Using External Databases

Migrating from a standalone database to an operator? Step-by-step runbooks: PostgreSQL: Standalone → CloudNativePG and ClickHouse: Standalone → Altinity operator.

PostgreSQL

OneUptime includes a built-in PostgreSQL deployment using the official PostgreSQL Docker image. PostgreSQL is used for storing application data, user data, and configuration.

Built-in PostgreSQL Configuration

The default configuration provides a standalone PostgreSQL instance with authentication enabled:

postgresql:
  enabled: true
  image:
    repository: postgres
    tag: "latest"
    pullPolicy: IfNotPresent
  auth:
    username: oneuptime
    database: oneuptimedb
    # Will be auto-generated if not provided
    password: 
  architecture: standalone
  primary:
    service:
      type: ClusterIP
      ports:
        postgresql: "5432"
    terminationGracePeriodSeconds: 0
    persistence:
      enabled: true
      size: 25Gi
      storageClass: ""

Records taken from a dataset
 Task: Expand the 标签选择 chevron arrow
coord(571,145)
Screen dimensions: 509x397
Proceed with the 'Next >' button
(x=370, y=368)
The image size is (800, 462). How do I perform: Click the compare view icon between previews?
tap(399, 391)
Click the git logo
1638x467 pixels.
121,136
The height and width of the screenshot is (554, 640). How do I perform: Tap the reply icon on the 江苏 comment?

* * *

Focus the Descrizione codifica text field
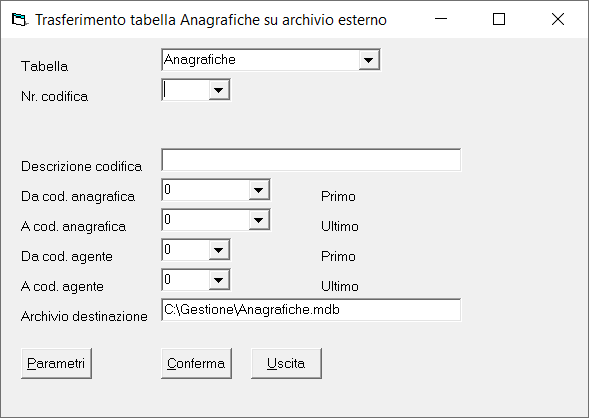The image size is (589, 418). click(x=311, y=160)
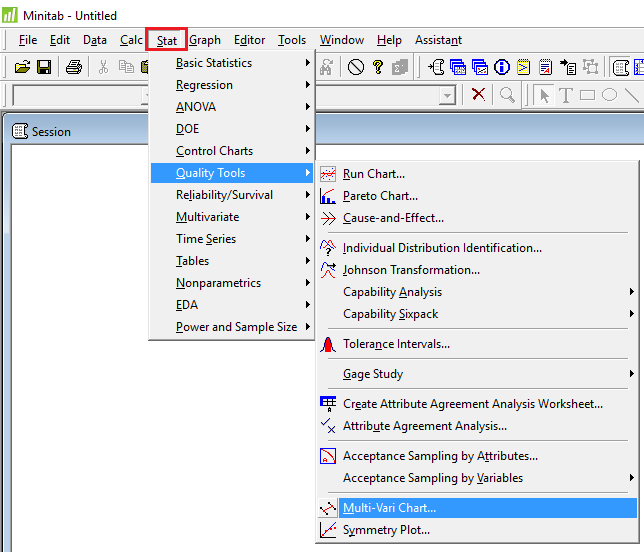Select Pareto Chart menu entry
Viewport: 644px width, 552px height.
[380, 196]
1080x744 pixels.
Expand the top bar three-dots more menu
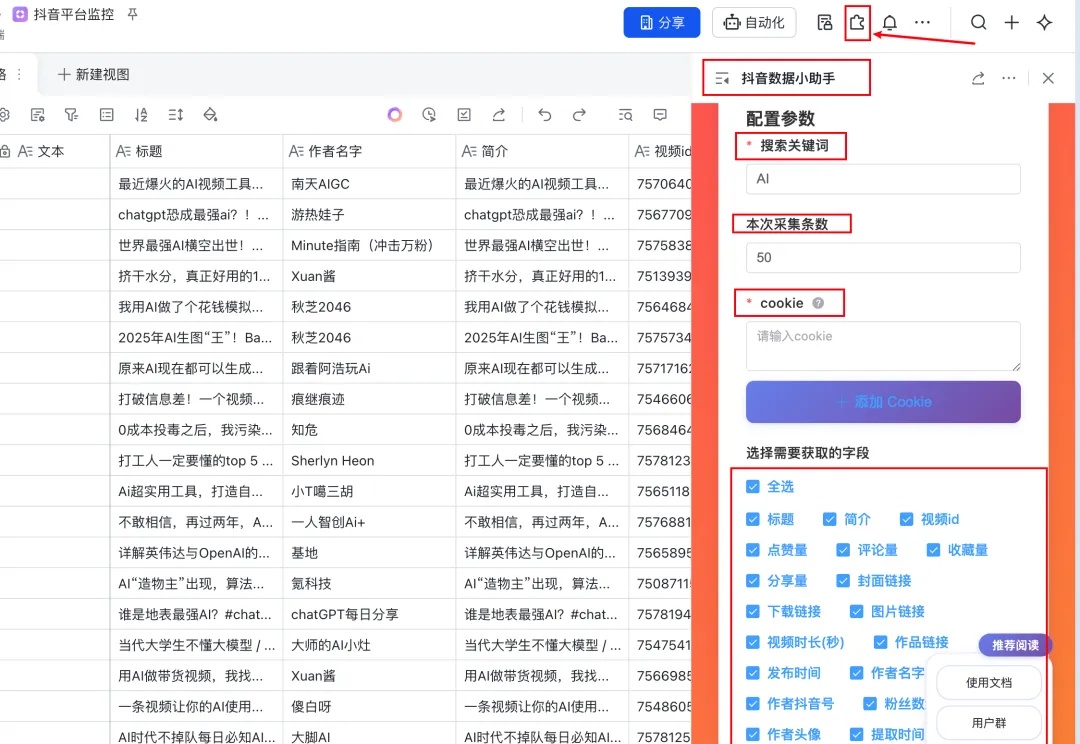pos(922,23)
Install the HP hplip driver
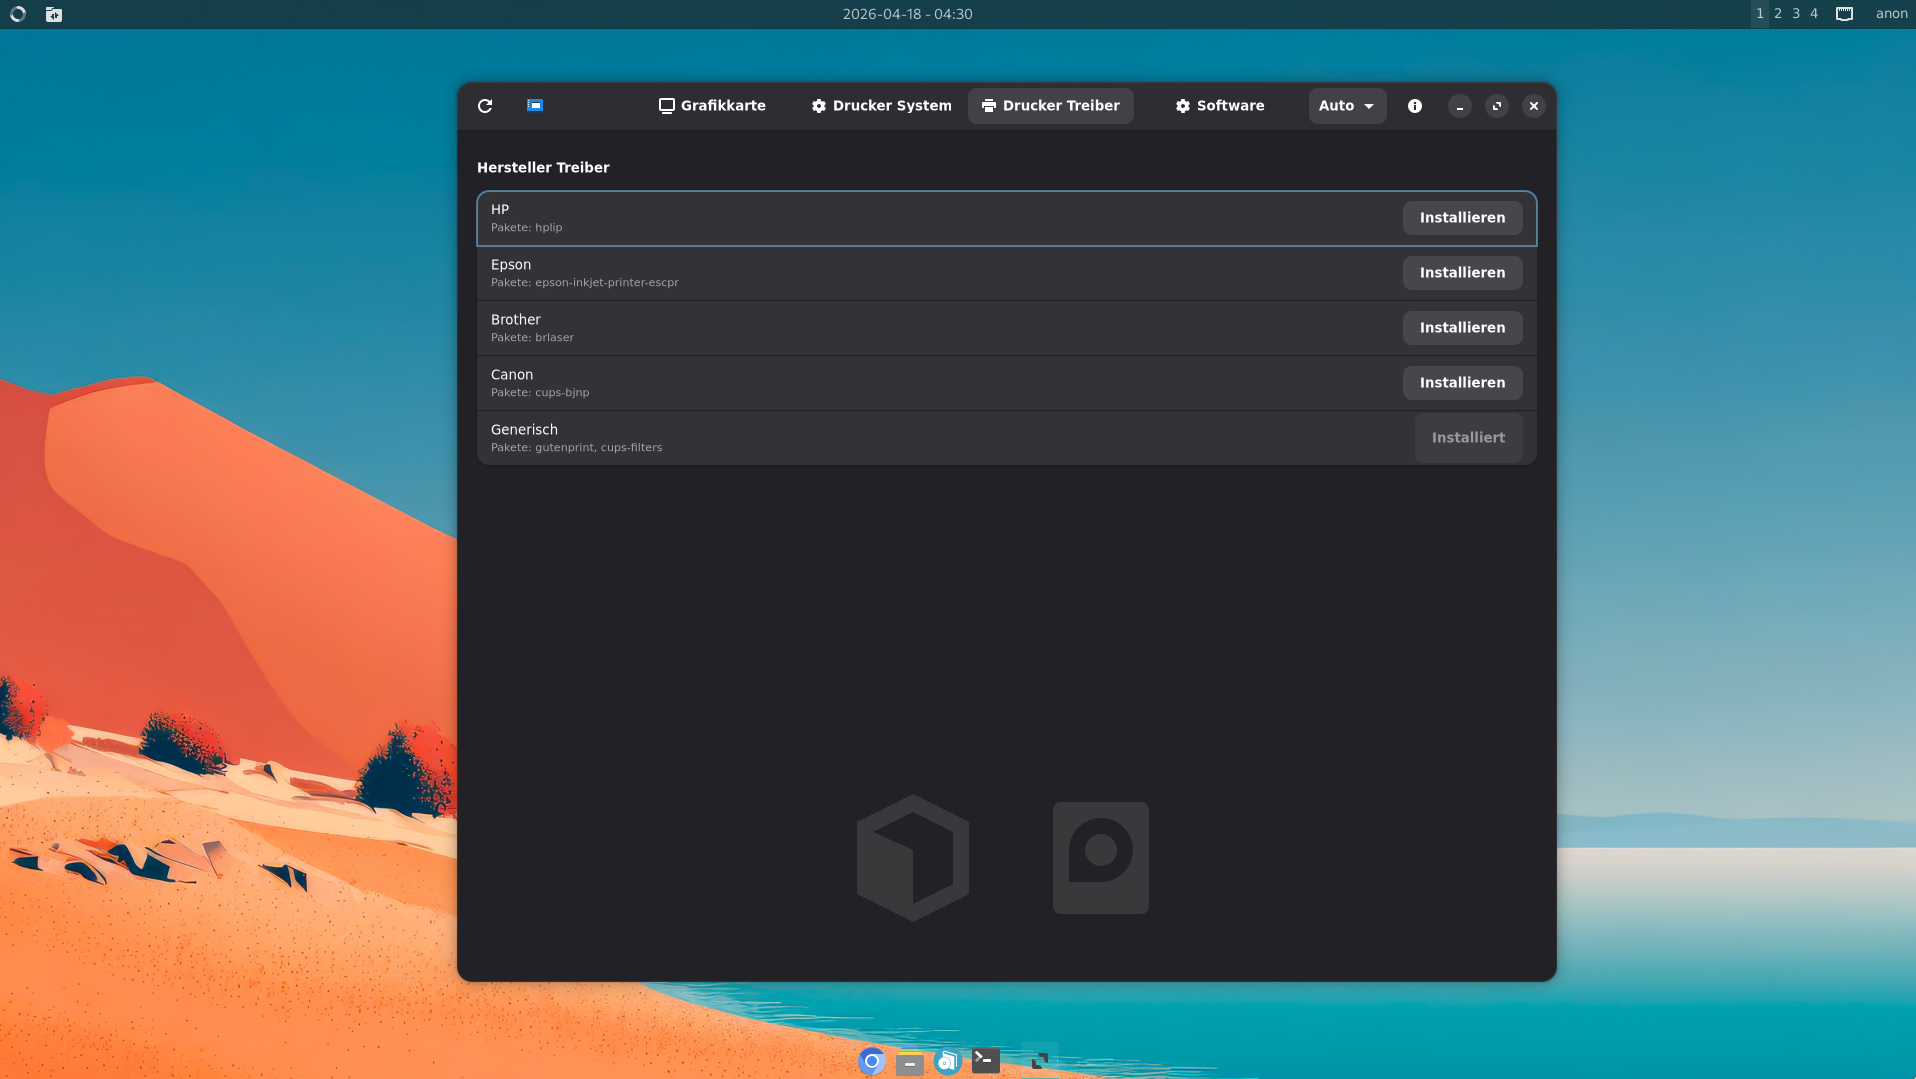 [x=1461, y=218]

# COMPLETE THE FOLLOWING
• A. Return the part of the excerpt on external databases between "Using External Databases" and "Standalone → Altinity operator.", inclusive.
• B. Answer these questions using the excerpt on external databases:
(i) What does OneUptime use PostgreSQL to store?
(ii) What username does the default configuration set under auth?
(iii) What persistence size does the default configuration specify?

# SOLUTIONS BELOW
• A.
Using External Databases

Migrating from a standalone database to an operator? Step-by-step runbooks: PostgreSQL: Standalone → CloudNativePG and ClickHouse: Standalone → Altinity operator.

• B.
(i) Application data, user data, and configuration
(ii) oneuptime
(iii) 25Gi